For this repository, we are using pre-commit for a number of purposes:

checking for secrets being committed accidentally — there is a strict definition of a "secret"; and
checking for any large files (over 5 MB) being committed.
cleaning Jupyter notebooks, which means removing all outputs, execution counts, Python kernels, and, for Google Colaboratory (Colab), stripping out user information.

We have configured pre-commit to run automatically on every commit. By running on each commit, we ensure that pre-commit will be able to detect all contraventions and keep our repository in a healthy state.

No pre-commit hooks will be run on Google Colab notebooks pushed directly to GitHub.
For security reasons, it is recommended that you manually download your notebook, and
commit up locally to ensure pre-commit hooks are run on your changes.

Installation

In order for pre-commit to run, action is needed to configure it on your system.

install the pre-commit package into your Python environment from requirements.txt; and
run pre-commit install in your terminal to set up pre-commit to run when code is committed.

Using the `detect-secrets` pre-commit hook

The `detect-secrets` package does its best to prevent accidental committing of secrets,
but it may miss things. Instead, focus on good software development practices! See the
[definition of a secret for further
information](#definition-of-a-secret-according-to-detect-secrets).

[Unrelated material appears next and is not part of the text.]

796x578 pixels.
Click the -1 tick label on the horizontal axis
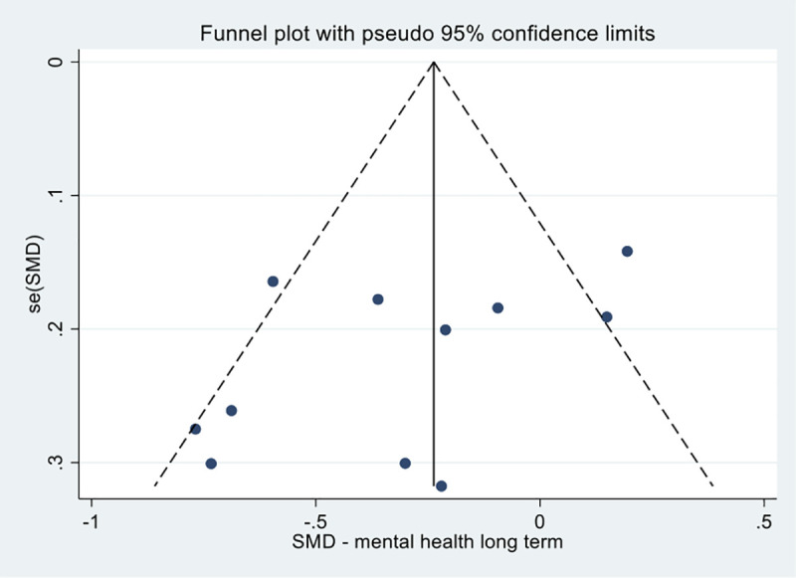click(92, 520)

We use detect-secrets to check that no secrets are accidentally committed. This hook requires you to generate a baseline file if one is not already present within the root directory. To create the baseline file, run the following at the root of the repository:

detect-secrets scan > .secrets.baseline

Next, audit the baseline that has been generated by running:

detect-secrets audit .secrets.baseline

When you run this command, you'll enter an interactive console. This will present you with a list of high-entropy string and/or anything which could be a secret. It will then ask you to verify whether this is the case. This allows the hook to remember false positives in the future, and alert you to new secrets.

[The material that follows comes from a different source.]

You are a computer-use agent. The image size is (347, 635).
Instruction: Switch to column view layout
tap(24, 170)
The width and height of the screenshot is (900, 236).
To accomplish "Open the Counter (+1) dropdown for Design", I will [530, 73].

Definition of a "secret" according to `detect-secrets`

The detect-secrets documentation, as of January 2021, says it works:

...by running periodic diff outputs against heuristically crafted [regular expression] statements, to identify whether any new secret has been committed.

This means it uses regular expression patterns to scan your code changes for anything that looks like a secret according to the patterns. By definition, there are only a limited number of patterns, so the detect-secrets package cannot detect every conceivable type of secret.

To understand what types of secrets will be detected, read the detect-secrets documentation on caveats, and the list of supported plugins. Also, you should use secret variable names with words that will trip the KeywordDetector plugin; see the [DENYLIST variable for the full list of words][detect-secrets-keyword-detector].

If `pre-commit` detects secrets during commit

If pre-commit detects any secrets when you try to create a commit, it will detail what it found and where to go to check the secret.

If the detected secret is a false positive, there are two options to resolve this, and prevent your commit from being blocked:

inline allowlisting of false positives (recommended); or
updating the .secrets.baseline to include the false positives.

In either case, if an actual secret is detected (or a combination of actual secrets and false positives), first remove the actual secret. Then following either of these processes.

Inline allowlisting (recommended)

To exclude a false positive, add a pragma comment such as:

secret = "Password123"  # pragma: allowlist secret

#  pragma: allowlist nextline secret
secret = "Password123"

If the detected secret is actually a secret (or other sensitive information), remove the secret and re-commit; there is no need to add any pragma comments.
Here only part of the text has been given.